Integrating pharmacogenomics data-driven prediction with bulk and single-cell RNAseq to demonstrate the efficacy of an NAMPT inhibitor against aggressive, taxane-resistant, and stem-like cells in lethal prostate cancer

Abstract

ABSTRACTMetastatic prostate cancer is the second leading cause of cancer deaths in US men. Resistance to standard medical castration and secondary taxane-based chemotherapy is nearly universal.
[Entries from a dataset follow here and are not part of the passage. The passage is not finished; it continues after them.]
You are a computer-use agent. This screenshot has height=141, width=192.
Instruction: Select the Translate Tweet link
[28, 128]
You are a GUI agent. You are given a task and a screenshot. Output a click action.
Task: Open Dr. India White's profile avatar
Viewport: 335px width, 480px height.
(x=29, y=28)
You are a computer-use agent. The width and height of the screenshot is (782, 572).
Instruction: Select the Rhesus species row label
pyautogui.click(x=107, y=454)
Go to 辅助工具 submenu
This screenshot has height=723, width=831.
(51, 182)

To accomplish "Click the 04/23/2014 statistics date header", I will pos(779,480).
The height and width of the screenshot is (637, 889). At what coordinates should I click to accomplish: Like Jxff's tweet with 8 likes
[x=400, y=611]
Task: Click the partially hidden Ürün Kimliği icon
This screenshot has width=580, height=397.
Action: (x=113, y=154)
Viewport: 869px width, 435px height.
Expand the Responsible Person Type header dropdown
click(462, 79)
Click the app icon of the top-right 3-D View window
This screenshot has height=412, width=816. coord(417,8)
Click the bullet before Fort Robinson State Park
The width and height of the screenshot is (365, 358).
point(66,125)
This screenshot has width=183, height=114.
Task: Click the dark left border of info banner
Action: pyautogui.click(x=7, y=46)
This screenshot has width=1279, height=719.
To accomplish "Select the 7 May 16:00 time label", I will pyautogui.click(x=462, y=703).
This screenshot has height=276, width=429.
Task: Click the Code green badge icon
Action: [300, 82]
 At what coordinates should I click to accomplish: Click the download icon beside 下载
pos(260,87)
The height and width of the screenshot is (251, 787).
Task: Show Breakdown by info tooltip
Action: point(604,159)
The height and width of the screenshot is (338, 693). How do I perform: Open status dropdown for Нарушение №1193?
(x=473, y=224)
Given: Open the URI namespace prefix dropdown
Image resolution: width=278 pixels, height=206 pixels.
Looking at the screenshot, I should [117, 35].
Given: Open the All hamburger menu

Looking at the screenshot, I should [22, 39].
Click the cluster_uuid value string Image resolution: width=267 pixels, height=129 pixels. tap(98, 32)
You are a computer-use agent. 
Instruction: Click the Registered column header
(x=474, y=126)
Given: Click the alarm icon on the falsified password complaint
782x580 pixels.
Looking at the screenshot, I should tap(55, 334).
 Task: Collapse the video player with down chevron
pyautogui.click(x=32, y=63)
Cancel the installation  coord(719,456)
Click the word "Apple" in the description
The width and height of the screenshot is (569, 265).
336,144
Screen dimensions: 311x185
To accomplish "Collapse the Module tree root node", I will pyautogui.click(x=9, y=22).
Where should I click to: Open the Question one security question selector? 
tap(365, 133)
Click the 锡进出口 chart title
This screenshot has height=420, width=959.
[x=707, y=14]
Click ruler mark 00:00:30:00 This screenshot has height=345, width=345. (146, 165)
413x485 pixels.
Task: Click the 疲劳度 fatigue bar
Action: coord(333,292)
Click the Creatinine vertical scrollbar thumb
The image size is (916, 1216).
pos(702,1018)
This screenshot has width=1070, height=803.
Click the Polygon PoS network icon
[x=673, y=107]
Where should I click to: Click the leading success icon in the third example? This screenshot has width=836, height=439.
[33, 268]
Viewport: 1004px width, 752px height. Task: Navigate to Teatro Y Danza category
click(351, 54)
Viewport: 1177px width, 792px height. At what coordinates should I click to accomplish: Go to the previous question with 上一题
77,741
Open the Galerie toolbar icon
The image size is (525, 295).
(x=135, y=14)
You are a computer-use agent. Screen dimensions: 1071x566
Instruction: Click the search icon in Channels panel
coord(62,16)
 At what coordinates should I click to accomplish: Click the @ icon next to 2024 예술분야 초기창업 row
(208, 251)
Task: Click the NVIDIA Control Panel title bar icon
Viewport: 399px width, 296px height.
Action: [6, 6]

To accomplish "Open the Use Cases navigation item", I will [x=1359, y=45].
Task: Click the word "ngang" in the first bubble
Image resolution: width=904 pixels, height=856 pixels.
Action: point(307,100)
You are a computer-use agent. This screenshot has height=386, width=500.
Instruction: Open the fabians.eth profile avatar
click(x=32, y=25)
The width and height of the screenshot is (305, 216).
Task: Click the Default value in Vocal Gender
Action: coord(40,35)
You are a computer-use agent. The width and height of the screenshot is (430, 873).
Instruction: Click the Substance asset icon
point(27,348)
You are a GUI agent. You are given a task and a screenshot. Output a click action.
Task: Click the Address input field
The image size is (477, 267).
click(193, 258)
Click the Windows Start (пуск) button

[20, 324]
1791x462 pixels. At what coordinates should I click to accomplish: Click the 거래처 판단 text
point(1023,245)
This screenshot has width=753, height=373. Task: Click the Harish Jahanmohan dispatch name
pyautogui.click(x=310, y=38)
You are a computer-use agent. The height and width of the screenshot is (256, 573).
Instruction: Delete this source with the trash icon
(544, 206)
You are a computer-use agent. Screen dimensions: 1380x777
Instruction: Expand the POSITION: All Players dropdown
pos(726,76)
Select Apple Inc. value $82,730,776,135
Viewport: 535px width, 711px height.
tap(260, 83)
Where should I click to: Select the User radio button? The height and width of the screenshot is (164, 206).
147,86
Further, presence of cancer stem-like cells (EMT/epithelial to mesenchymal transdifferentiation) and neuroendocrine PCa (NEPC) subtypes significantly contribute to aggressive/advanced/lethal variants of PCa (AVPC).In this study, first we used single-cell RNA sequencing (scRNAseq) analysis to demonstrate that ARlow PCa cells in metastatic prostate cancer, including castration-sensitive tumors, harbored signatures of EMT, and ‘cancer stemness’. Next, we introduced a novel pharmacogenomics data-driven computational approach and identified several potential agents that can be re-purposed as novel secondary drugs (“secDrugs”) to treat advance variants of Prostate cancer. Using scRNAseq as a biomarker-based drug screen, we demonstrated that a majority of the single-cell subclones in mCRPC and mCSPC cell lines also showed significantly high expression of the NAMPT pathway genes, indicating that the secDrug FK866, which targets NAMPT, is potentially effective against drug-resistant and stem-cell-like subpopulation cluster. Next, we showed significant in vitro cytotoxicity of FK866 as single-agent and in combination with the taxanes or Enzalutamide against models of clinically-advanced PCa. We performed bulk- and single-cell RNAseq to identify several pathways underlining FK866 mechanism of action and found that in addition to NAMPT inhibition, FK866 regulates tumor metastasis, cell migration, invasion, DNA repair machinery, redox homeostasis, autophagy, as well as cancer stemness–related genes HES1 and CD44. Further, we performed a microfluidic chip-based cell migration assay that demonstrated that FK866 reduces cancer cell invasion and motility, indicating abrogation of metastasis. Finally, using multiple PCa patient datasets, we showed that FK866 is potentially capable of reversing expression of several genes associated with biochemical recurrence and inter-ethnic differences, including IFITM3 and LTB4R.Thus, using FK866 as a proof-of-concept drug, we introduced a novel, universally applicable preclinical drug development pipeline to circumvent subclonal aggressiveness, drug resistance, and stemness in lethal PCa.